**Task directions**
Please output the following lines of the material verbatim, from the line containing "Where should I click to: Select" through the end of the material, both included.
═══ Material for this exercise ═══
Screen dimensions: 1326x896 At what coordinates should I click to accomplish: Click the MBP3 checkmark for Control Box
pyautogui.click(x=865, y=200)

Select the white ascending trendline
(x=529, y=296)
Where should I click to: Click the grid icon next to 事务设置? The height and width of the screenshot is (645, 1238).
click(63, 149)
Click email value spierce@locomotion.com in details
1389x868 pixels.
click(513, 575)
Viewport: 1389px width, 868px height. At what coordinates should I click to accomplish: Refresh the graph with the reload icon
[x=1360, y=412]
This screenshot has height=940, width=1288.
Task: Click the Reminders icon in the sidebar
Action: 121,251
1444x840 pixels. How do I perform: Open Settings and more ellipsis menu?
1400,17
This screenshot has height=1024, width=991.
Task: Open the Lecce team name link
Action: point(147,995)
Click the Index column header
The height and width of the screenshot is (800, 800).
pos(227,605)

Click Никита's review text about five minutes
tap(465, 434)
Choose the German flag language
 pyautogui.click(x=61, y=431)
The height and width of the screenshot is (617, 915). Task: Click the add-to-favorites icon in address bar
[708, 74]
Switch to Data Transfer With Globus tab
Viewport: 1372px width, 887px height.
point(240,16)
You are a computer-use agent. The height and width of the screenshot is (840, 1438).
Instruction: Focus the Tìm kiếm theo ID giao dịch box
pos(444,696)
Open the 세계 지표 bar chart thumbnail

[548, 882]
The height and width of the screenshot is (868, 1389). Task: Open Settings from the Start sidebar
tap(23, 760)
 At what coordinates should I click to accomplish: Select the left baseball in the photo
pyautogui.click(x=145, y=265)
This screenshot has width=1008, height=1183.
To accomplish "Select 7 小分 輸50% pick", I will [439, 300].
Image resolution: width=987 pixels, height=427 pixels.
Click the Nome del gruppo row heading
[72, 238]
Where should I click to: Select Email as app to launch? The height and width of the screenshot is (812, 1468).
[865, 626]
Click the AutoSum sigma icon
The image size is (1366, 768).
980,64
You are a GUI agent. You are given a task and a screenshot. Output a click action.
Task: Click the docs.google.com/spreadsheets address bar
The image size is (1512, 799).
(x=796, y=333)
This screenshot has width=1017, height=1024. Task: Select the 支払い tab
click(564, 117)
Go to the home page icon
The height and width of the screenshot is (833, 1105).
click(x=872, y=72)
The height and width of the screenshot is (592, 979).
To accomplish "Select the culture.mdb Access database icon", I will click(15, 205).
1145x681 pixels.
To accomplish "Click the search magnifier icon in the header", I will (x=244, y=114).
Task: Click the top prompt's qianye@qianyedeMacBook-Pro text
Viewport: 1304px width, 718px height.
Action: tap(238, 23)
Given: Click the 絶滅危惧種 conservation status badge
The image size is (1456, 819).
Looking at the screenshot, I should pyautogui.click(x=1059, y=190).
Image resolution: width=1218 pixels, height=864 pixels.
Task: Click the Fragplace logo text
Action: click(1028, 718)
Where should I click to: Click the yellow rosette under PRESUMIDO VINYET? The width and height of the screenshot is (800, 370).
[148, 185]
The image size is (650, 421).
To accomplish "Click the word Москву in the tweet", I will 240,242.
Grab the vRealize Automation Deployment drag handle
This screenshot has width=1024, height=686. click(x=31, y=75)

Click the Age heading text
═══
**Response to the task**
Where should I click to: Select Email as app to launch? The height and width of the screenshot is (812, 1468).
[865, 626]
Click the AutoSum sigma icon
The image size is (1366, 768).
980,64
You are a GUI agent. You are given a task and a screenshot. Output a click action.
Task: Click the docs.google.com/spreadsheets address bar
The image size is (1512, 799).
(x=796, y=333)
This screenshot has width=1017, height=1024. Task: Select the 支払い tab
click(564, 117)
Go to the home page icon
The height and width of the screenshot is (833, 1105).
click(x=872, y=72)
The height and width of the screenshot is (592, 979).
To accomplish "Select the culture.mdb Access database icon", I will click(15, 205).
1145x681 pixels.
To accomplish "Click the search magnifier icon in the header", I will (x=244, y=114).
Task: Click the top prompt's qianye@qianyedeMacBook-Pro text
Viewport: 1304px width, 718px height.
Action: tap(238, 23)
Given: Click the 絶滅危惧種 conservation status badge
The image size is (1456, 819).
Looking at the screenshot, I should pyautogui.click(x=1059, y=190).
Image resolution: width=1218 pixels, height=864 pixels.
Task: Click the Fragplace logo text
Action: click(1028, 718)
Where should I click to: Click the yellow rosette under PRESUMIDO VINYET? The width and height of the screenshot is (800, 370).
[148, 185]
The image size is (650, 421).
To accomplish "Click the word Москву in the tweet", I will 240,242.
Grab the vRealize Automation Deployment drag handle
This screenshot has width=1024, height=686. click(x=31, y=75)

Click the Age heading text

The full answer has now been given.